**Document extract**
How to run this repo

sh start.sh

This shell will do the followings

  1. running test for routing_api
  2. build application_api
  3. build routing_api
  4. start all the services (consul / application_api / routing_api)
  5. inject the app instances into consul by curl

Once the script finished, you can see the 5 services are all up

img.png


Structure of this repo

  1. Files 2. config.env: environment variables 3. docker-compose.yml: define all the services 4. start.sh: start this repo
  2. Directory 3. application_api: a backend service which response what you send to it in JSON 4. routing_api: the service which has the capability to distribute the requests to upstream services by round-robin
  3. Services
    • Consul: Serve as a service-discovery service, and it can inject the service instances into routing_api
    • consul.png
    • application_api
      • URL
      • API
        • send request:
          • purpose: just send any json payload and get the response with the same payload
          • endpoint = "/"
          • payload: any json
          • method: POST
        • update status:
          • purpose: change the status of this backend service, _0 = health, 1 = slow down, 2 = unavailable
          • endpoint = "/update_status"
          • method: POST
    • routing_api
      • URL: http://localhost:20001
      • API
        • send request:
        • purpose: just send any json payload and get the response with the same payload
        • endpoint = "/", payload: any json
        • response
{
    "1_status": "success",
    "2_data_from_upstream": {
        "game": "Mobile Legends",
        "gamerID": "sid",
        "points": 20
    },
    "3_upstream": {
        "upstream_index": 2,
        "upstream_service": "http://application_api_2:5000"
    },
    "4_response_time_ms_statistic": {
        "current": "3,6,6",
        "previous": "3,6,3"
    },
    "5_resting_number": {
        "current": "0,0,0",
        "previous": "0,0,0"

**Exercises**
1. List the steps that the repo README says start.sh carries out.
2. Write what follows the last line of the repo README, starting from the point where its sample routing_api response ends.

**Information provided**
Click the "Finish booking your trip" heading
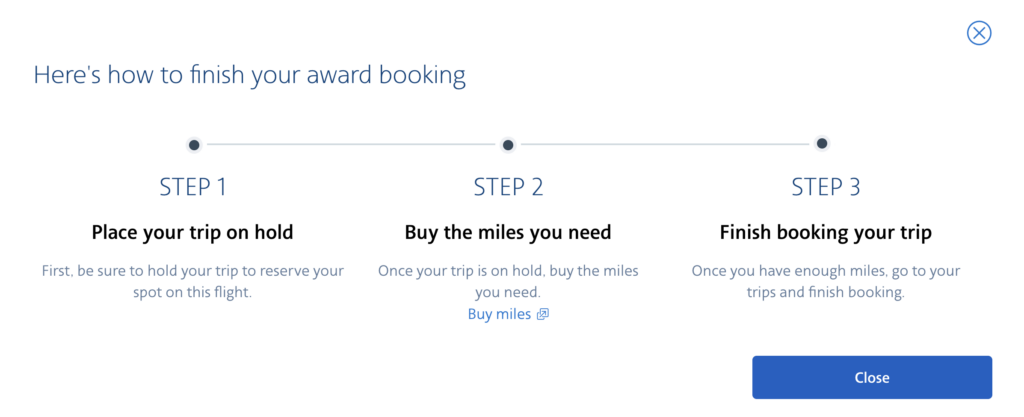This screenshot has width=1024, height=417. (825, 233)
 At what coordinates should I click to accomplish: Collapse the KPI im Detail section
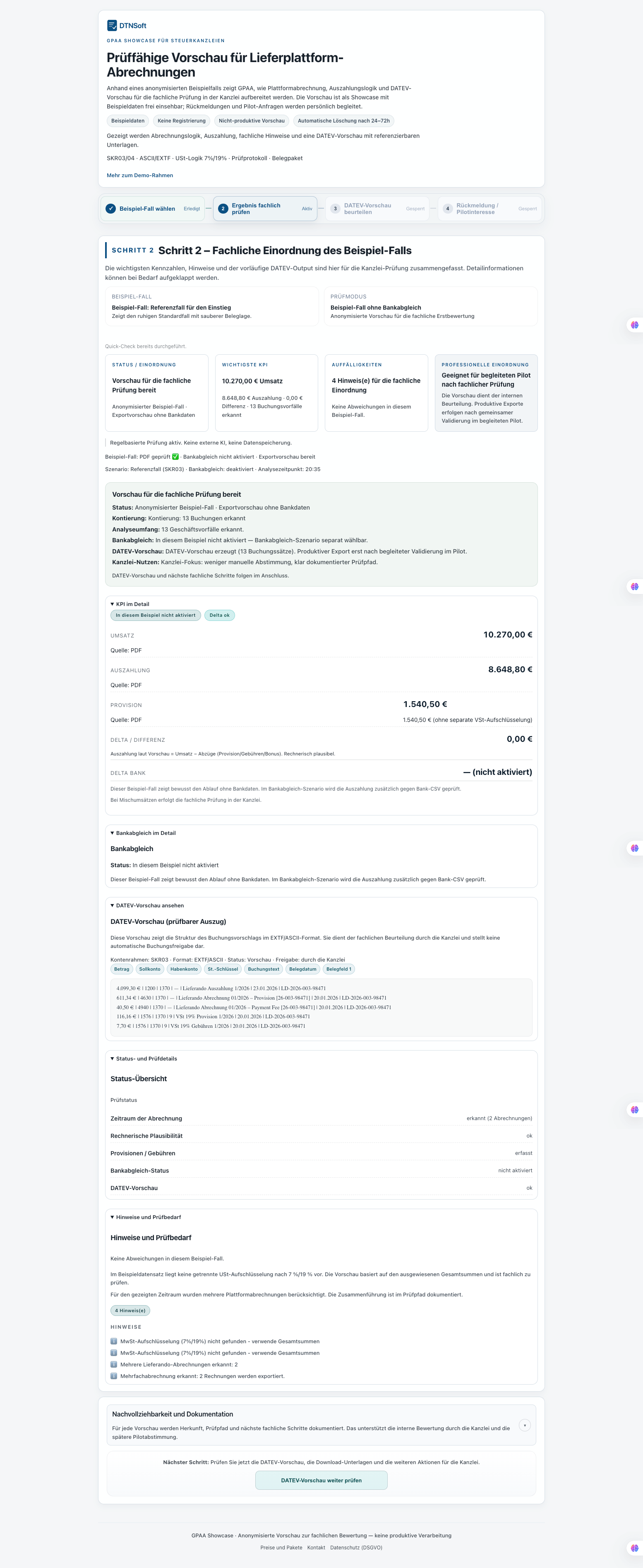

**Task-by-task results**
1.
1. Running tests for routing_api
2. Building application_api
3. Building routing_api
4. Starting all the services (consul, application_api, routing_api)
5. Injecting the app instances into consul by curl

2.
    },
    "6_explanation": "service 2 is chosen because its resting number is zero",
    "7_rules": "Rules: 1. rest number == 0 | 2.smallest resp time if resp time < timeout",
    "8_metadata": {
        "slow_down_threshold_ms": 100,
        "timeout_threshold_ms": 5000
    }
}

Round-Robin

I use 3 kind of information below to implement round-robin. All the RR related logic are under class RoundRobin inside routing_api/util.py. For the core RR logic, please refer to the function get_instance_index, and I put more explanation there.

  1. resp_time_stat: list[int] = []
    • record the latest response time (ms) for each service. For ex: [1,10,11] means the response time are 1,10,11 ms individually of service 0,1,2
  2. resting_number: list[int] = []
    • record the resting number for each service. if the resting number > 0, means that a service should be skipped after ${resting number} API calls. for ex: [1,2] means servie 0 has to be skipped 1 time.
  3. cur_idx = 0
    • means what is the current upstream service we should use.

Questions

  1. How would my round-robin API handle it if one of the application APIs goes down?
    • If there is an application going down, in my code, I'll give this application a resting number (defined as TIMEOUT_REST_NUMBER in config.env)
    • Before the resting number is decreased to zero, this service should be skipped.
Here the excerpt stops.